Material science addresses many of the problems of emerging product and process designs — but just as frequently the new materials present manufacturing challenges for OEMs and their supply-chain partners. For example, aluminum and magnesium-alloy engine blocks are designed to be lightweight, to achieve fuel-economy by reducing a vehicle’s mass, and to provide high strength to withstand the loads imparted by the combustion process. But, while these lighter materials address some requirements of modern engine construction, the quality of the cylinder surfaces emerges as a significant problem area for combustion engines.

 

The process Heller is standardizing melts iron/carbon wires and uses gas to spray the molten metal onto the surfaces of engine cylinders — to improve combustion efficiency in automotive engine blocks.
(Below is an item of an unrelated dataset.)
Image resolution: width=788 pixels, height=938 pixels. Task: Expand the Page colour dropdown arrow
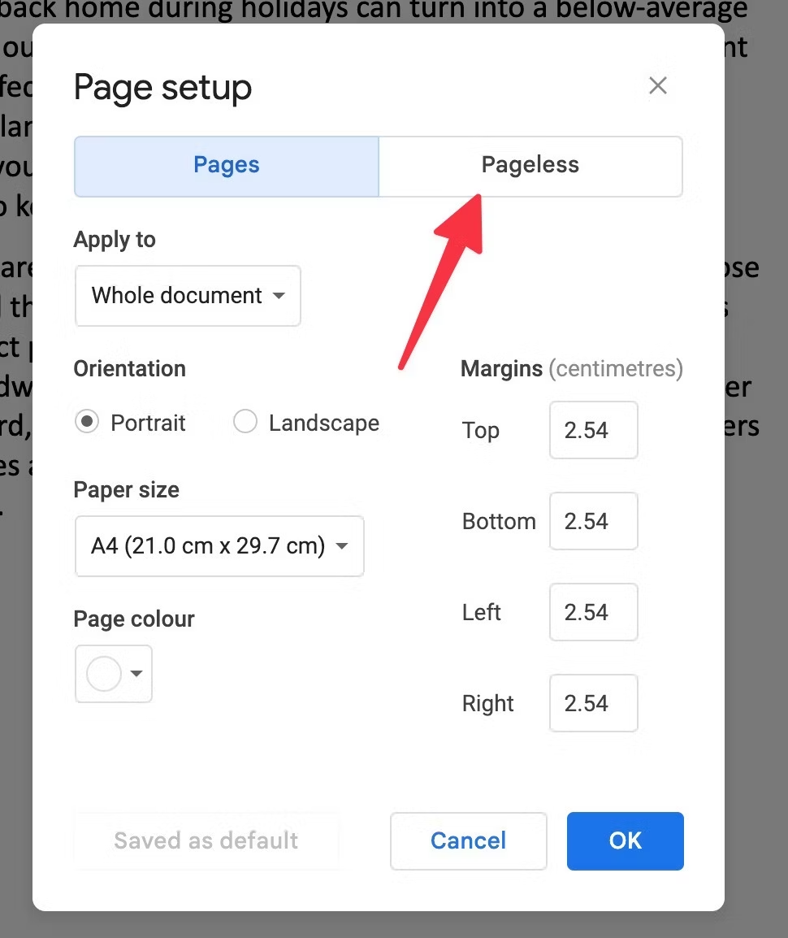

While surface hardness, roughness, and texture are important factors determining the rate fuel consumption, they also affect the performance of the engine. A cost-effective alternative technology to specialty cylinder liners is gaining attention: twin-wire arc spraying for coating cylinder bore surfaces of combustion engines. In co-operation with Daimler AG and others, Gebr. Heller Maschinenfabrik GmbH is taking on the task of industrializing all steps of the process and ensuring its process-reliable and cost-effective integration into engine production.

Heller specializes in milling machines and production systems for crankshafts and tool-and-die manufacturing.

Weight reduction and engine downsizing are among the most common measures used by automotive manufacturers to lower fuel consumption and CO2 emissions. Another way to increase efficiency is to reduce friction losses. For example, Daimler and its high-performance engine building subsidiary AMG are pursuing a new arc-spraying technology called Nanoslide® to coat cylinder bore surfaces and aluminum automotive crankcases.

Nanoslide is a twin-wire arc spraying process that melts iron/carbon wires and sprays them onto the cylinder surfaces of an aluminum crankcase, with the help of a gas flow. Compared to other thermal coating processes, the technology is considered highly cost-effective and technologically superior. However, finished product quality requires optimal calibration of current, voltage, wire feed, process gas flow, and other quality-determining parameters.

In 2005, AMG's M156 V8 engine provided a good example of the high efficiency the technology provides. Due to the engine’s thermally coated cylinder liners, they offer better displacement and torque, especially compared to similar aspirated engines that incorporate conventional lining technology. As such, it has been used on all 6.3-liter AMG engines from 2006 onwards.